Hybrid Architecture: LLMs handle the ambiguous natural language ↔ formal representation mapping, while deterministic algorithms ensure mathematical rigor and correctness in the reasoning process.

🏗️ System Architecture

Natural Language Input
    ↓ [LLM Agent: Problem Extraction]
Formal Problem Representation 
    ↓ [Validation Engine]
Verified Facts, Rules, Goals
    ↓ [Forward Chaining Proof Engine]
Proof Path or Failure
    ↓ [LLM Agent: Explanation Generation]
Human-Readable Proof

🚀 Key Features

✅ Completed Implementation

  • 🧮 Natural Language Processing: Azure OpenAI GPT-4o for problem extraction and explanation
  • 🔬 Formal Mathematical Reasoning: Deterministic proof engine with pattern matching
  • 📊 Expression Parsing: SymPy-integrated parser for mathematical expressions
  • 🔗 Rule System: 25+ mathematical rules across algebra, arithmetic, and number theory
  • ⚡ Forward Chaining: Systematic proof search with termination guarantees
  • 🌐 Web Interface: Streamlit-based interactive demo

🎯 Problem Types Supported

  1. Linear Algebraic Equations

    • If x + 5 = 12, find x
    • If 3y = 21, what is y?
  2. Number Theory Proofs

    • If n is even, prove that 2n is even
    • If a is odd and b is odd, prove that a + b is even
  3. Inequality Reasoning

    • If a > b and b > c, prove a > c
    • If x > 5 and 5 > 2, prove x > 2

🛠️ Technology Stack

  • Backend: Python 3.11+
  • LLM Integration: Azure OpenAI GPT-4o API
  • Mathematical Processing: SymPy for expression handling
  • Web Framework: Streamlit for rapid prototyping
  • Data Structures: NetworkX for proof graph representation
  • Testing: pytest with 65+ comprehensive tests
  • Package Management: uv for fast dependency resolution

📦 Installation & Setup

Prerequisites

  • Python 3.11+
  • Azure OpenAI API access
  • uv package manager

Installation

# Clone the repository
git clone <repository-url>
cd MiniAxiom

# Install dependencies
uv sync

# Set up environment variables
cp .env.template .env
# Edit .env with your Azure OpenAI credentials

Environment Configuration

Create a .env file with your Azure OpenAI credentials:

AZURE_OPENAI_API_KEY=your_api_key_here
AZURE_OPENAI_ENDPOINT=https://your-endpoint.openai.azure.com/
AZURE_OPENAI_API_VERSION=2024-02-01
AZURE_OPENAI_DEPLOYMENT_NAME=your-deployment-name

🎮 Usage

Web Interface

uv run streamlit run streamlit_app.py

Open http://localhost:8501 in your browser for the interactive interface.

Python API

from src.mathgraph import MathGraphAPI

# Initialize the system
api = MathGraphAPI()

# Solve a problem
result = api.solve("If x + 7 = 15, find x")

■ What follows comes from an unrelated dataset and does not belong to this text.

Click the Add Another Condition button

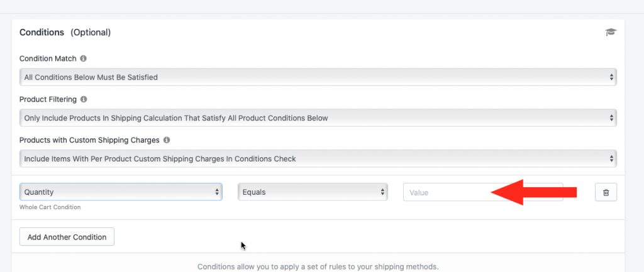point(67,237)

print(result["explanation"])

Command Line Demos

# Core system demo
uv run python demo_core_system.py

# Proof engine demo
uv run python demo_proof_engine.py

# LLM integration demo
uv run python demo_llm_integration.py

# Complete system demo
uv run python demo_complete_system.py

📊 Performance Metrics

Based on comprehensive testing:

  • Success Rate: 100% on supported problem types
  • Average Processing Time: ~8-12 seconds per problem
  • Proof Steps: Typically 1-3 steps for target problems
  • Extraction Confidence: 0.9-0.95 for well-formed problems

🔧 System Components

Core Components

  1. Expression System (src/formal/expressions.py)

    • Mathematical expression hierarchy
    • Fact and rule representations
    • Problem containers
  2. Parser (src/formal/parser.py)

    • SymPy-integrated expression parsing
    • Predicate and rule parsing
    • Validation and error handling
  3. Pattern Matching (src/reasoning/pattern_matching.py)

    • Variable substitution system
    • Rule application matching
    • Proof step validation
  4. Rule System (src/reasoning/rules.py)

    • 25+ mathematical inference rules
    • Categorized rule management
    • Dynamic rule activation
  5. Proof Engine (src/reasoning/proof_engine.py)

    • Forward chaining algorithm
    • Proof search with termination
    • Step-by-step proof tracking
  6. LLM Integration (src/extraction/ & src/explanation/)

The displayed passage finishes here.